In some embodiments, a nucleic acid (e.g., polynucleotide) is double stranded. A double stranded polynucleotide comprises a first (e.g., “sense”) polynucleotide strand that is hybridized to a second polynucleotide (“antisense”) strand via hydrogen bonding between the nucleobases of each strand along a region of complementarity between the two strands. Each strand of a double stranded polynucleotide comprises a 5′ potion and a 3′ portion.

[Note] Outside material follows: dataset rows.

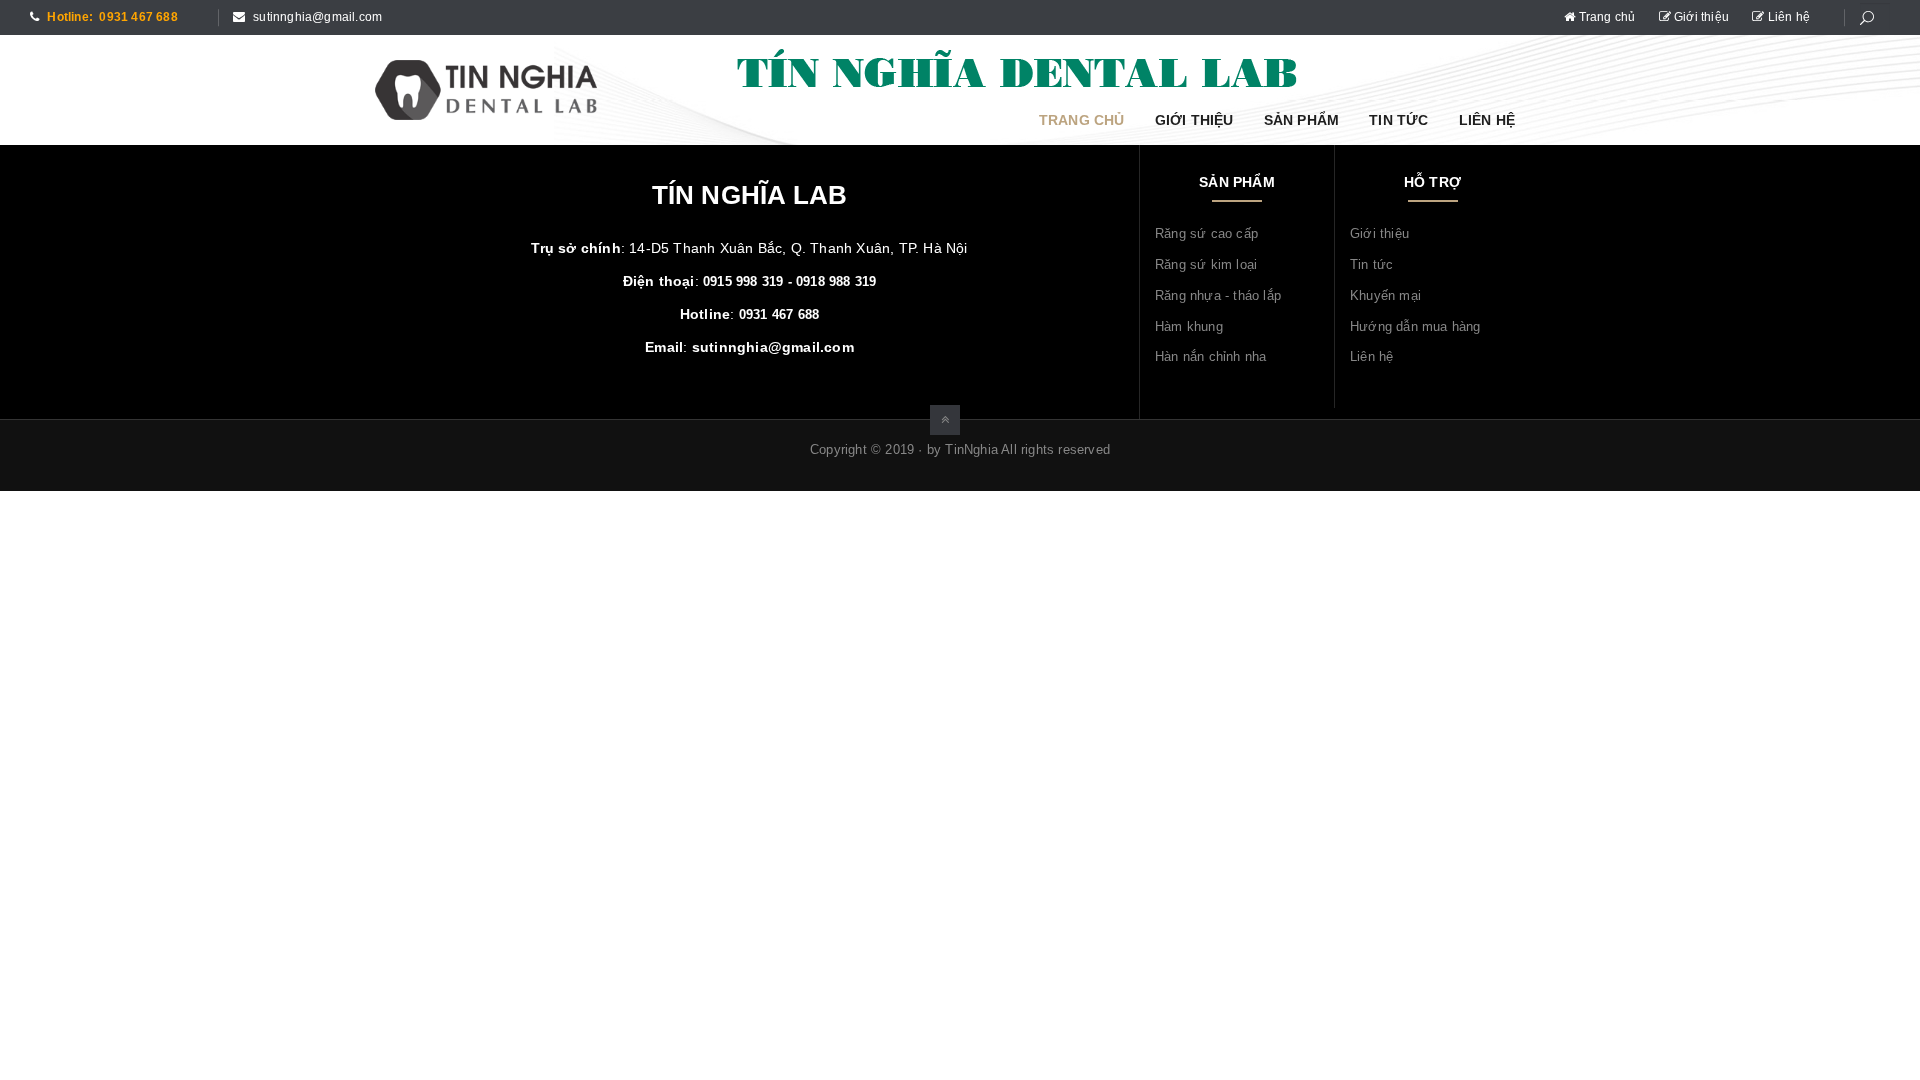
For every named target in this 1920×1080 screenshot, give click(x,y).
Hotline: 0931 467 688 (111, 17)
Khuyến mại (1385, 295)
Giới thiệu (1701, 17)
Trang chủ (1606, 17)
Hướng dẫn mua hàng (1415, 326)
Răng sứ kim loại (1206, 264)
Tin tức (1398, 120)
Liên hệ (1787, 17)
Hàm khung (1189, 326)
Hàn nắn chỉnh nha (1210, 356)
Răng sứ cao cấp (1206, 233)
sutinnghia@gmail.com (316, 17)
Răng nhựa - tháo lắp (1218, 295)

Aspects of the disclosure relate to methods for isolating nucleic acids (e.g., DNA, such as gDNA or HMW DNA) from a biological sample, the method comprising: obtaining a biological sample comprising nucleic acids; contacting the biological sample with a polyhedral, rigid substrate; adsorbing the nucleic acids of the sample to the polyhedral, rigid substrate; washing the polyhedral, rigid substrate to remove non-nucleic acid components of the biological sample; releasing the nucleic acids from the polyhedral, rigid substrate to produce isolated nucleic acids from the biological sample.

Methods for extracting DNA from biological samples are known, and reagents and kits for doing so are commercially available. In some embodiments, DNA is extracted from a biological sample using a kit suitable for long-read or ultra-long read DNA sequencing. Examples of kits used for DNA extraction for long-read or ultra-long read DNA sequencing include but are not limited to Monarch® HMW DNA Extraction Kit (New England Biolabs, USA; neb.com/products/t3060-monarch-hmw-dna-extraction-kit-for-tissue #Product %20Information; accessed May 17, 2022), Wizard® HMW DNA Extraction Kit (Promega, WI, USA), QIAGEN MagAttract HMW DNA Kit, etc. Additional examples of HMW DNA extraction techniques are described, for example in US Patent Application Publication No. US 2021-0054363 A1, the entire contents of which are incorporated herein by reference.

In some embodiments, extracting DNA and/or RNA comprises lysing cells of a biological sample and isolating DNA and/or RNA from other cellular components. Examples of methods for lysing cells include, but are not limited to, mechanical lysis, liquid homogenization, sonication, freeze-thaw, chemical lysis, alkaline lysis, and manual grinding.